Defendants cite Smith v. Principal Mut. Life Ins. Co., 131
N.C. App. 138, 505 S.E.2d 586 (1998), in support of their claim to
the proceeds of Adams's life insurance policy, arguing that the
trial court's summary judgment order directly contravenes the
controlling authority of [Smith.] We disagree. Defendants
correctly cite Smith for the proposition that substantial
compliance can only be applied to those changes attempted during
the insured's lifetime, before the original beneficiary's interest
vests. Smith at 140, 505 S.E.2d at 588. However, a key factual
difference distinguishes the present case from Smith. In Smith the
insured never submitted a change of beneficiary form to the insurer
during his lifetime. Instead, after his death, his mother
submitted to [insurer] a change of beneficiary form purportedly
executed by the decedent prior to his death. Id. at 139, 505
S.E.2d at 586. In contrast, Adams completed, signed, and delivered
to the company's agent a change of beneficiary form while alive.

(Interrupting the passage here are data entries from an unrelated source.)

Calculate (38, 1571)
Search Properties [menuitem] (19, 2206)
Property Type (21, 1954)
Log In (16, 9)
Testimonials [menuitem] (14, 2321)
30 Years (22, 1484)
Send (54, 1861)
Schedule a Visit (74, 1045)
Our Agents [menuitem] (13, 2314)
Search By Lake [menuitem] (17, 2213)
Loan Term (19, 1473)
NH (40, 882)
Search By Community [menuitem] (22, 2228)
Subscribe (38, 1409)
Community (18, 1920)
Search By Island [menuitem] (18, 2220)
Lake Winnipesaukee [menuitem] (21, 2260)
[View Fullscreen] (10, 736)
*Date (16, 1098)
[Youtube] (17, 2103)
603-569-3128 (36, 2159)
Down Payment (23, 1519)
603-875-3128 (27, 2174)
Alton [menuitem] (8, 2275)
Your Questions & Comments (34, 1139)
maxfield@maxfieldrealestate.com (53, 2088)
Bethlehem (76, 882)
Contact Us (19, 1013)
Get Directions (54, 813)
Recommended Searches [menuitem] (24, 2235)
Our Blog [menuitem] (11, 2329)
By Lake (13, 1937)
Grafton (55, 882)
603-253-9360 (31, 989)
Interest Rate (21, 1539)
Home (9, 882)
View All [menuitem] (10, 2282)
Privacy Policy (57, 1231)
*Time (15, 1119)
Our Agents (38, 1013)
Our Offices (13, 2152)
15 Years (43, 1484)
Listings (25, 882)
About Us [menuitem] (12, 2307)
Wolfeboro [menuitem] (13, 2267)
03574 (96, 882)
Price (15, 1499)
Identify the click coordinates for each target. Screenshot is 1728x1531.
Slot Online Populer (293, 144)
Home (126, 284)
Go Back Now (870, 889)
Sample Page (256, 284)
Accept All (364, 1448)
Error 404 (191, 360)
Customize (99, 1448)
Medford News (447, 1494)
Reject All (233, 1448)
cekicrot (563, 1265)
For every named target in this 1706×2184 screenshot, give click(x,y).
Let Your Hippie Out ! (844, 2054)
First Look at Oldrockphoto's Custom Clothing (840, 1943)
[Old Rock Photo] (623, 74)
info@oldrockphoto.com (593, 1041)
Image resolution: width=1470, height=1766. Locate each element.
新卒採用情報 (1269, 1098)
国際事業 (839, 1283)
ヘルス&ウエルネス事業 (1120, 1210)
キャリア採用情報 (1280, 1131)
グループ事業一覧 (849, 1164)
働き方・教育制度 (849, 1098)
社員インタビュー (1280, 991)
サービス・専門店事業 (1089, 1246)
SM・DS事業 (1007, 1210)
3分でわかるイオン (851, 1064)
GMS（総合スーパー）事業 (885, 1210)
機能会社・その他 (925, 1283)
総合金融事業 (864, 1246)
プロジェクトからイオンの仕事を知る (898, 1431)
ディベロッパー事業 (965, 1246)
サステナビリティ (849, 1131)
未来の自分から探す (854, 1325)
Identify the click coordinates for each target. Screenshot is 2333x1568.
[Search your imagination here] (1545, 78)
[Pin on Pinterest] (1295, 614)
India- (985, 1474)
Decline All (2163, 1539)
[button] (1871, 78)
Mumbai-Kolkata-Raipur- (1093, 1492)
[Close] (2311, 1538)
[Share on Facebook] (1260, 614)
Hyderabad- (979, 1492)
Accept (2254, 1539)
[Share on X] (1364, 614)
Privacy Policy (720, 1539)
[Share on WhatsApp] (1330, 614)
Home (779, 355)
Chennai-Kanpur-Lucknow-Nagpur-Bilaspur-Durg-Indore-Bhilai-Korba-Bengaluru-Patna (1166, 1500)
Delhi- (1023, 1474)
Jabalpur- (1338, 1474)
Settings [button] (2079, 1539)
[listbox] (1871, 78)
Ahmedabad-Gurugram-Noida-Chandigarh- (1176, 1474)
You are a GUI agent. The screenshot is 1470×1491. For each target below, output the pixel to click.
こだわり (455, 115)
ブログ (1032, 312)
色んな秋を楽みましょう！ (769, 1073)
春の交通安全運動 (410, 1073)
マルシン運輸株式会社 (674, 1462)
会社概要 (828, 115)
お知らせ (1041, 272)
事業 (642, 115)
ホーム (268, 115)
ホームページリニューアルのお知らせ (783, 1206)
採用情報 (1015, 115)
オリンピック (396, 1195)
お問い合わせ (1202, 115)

Thus, his change of beneficiary was attempted during the insured'slifetime. Therefore, we conclude that Smith supports plaintiff's
position, rather than that of defendants, and thus that defendants'
reliance is misplaced.
Teague v. Insurance Co., 200 N.C. 450, 157 S.E. 421 (1931), on
the other hand, presents a fact situation analogous to the instant
case. In Teague, the insured held a life insurance policy whose
terms provided that the insured could change the designated
beneficiary by submission of notice in writing to the company, with
the change to be effective only when endorsed hereon by the
company. The insured submitted written documents changing the
beneficiary of his life insurance policy, and these documents were
forwarded from the local agency to the home office. However, they
were neither received by the home office, nor endorsed by the
company, before the insured's death. The North Carolina Supreme
Court held that there had been substantial compliance by the
insured, and that the change of beneficiary would be given effect.
To summarize, before the doctrine of substantial compliance
may be applied, the policy owner must himself take affirmative
steps to change the beneficiary, must substantially fulfill the
actions required on his part to accomplish the change, must
communicate these efforts to an agent of the insurer, and must do
so in his lifetime.
We conclude that Adams, the policy owner, delivered a
completed and signed change of beneficiary form to an insurance
agent during his lifetime. We further conclude that there wasnothing further that Adams might do to accomplish a change of
beneficiary, and that the acts remaining to finalize the change
were ministerial. Accordingly, we hold that Adams substantially
complied with the procedural requirements for change of
beneficiary, and that Adams's change of beneficiary should be given
effect.
For the reasons discussed above, we hold that the trial court
did not err in its grant of summary judgment in favor of the
plaintiff, and, accordingly, we affirm the trial court's order
awarding summary judgment in her favor.
Affirmed.
Judges MCGEE and TIMMONS-GOODSON concur.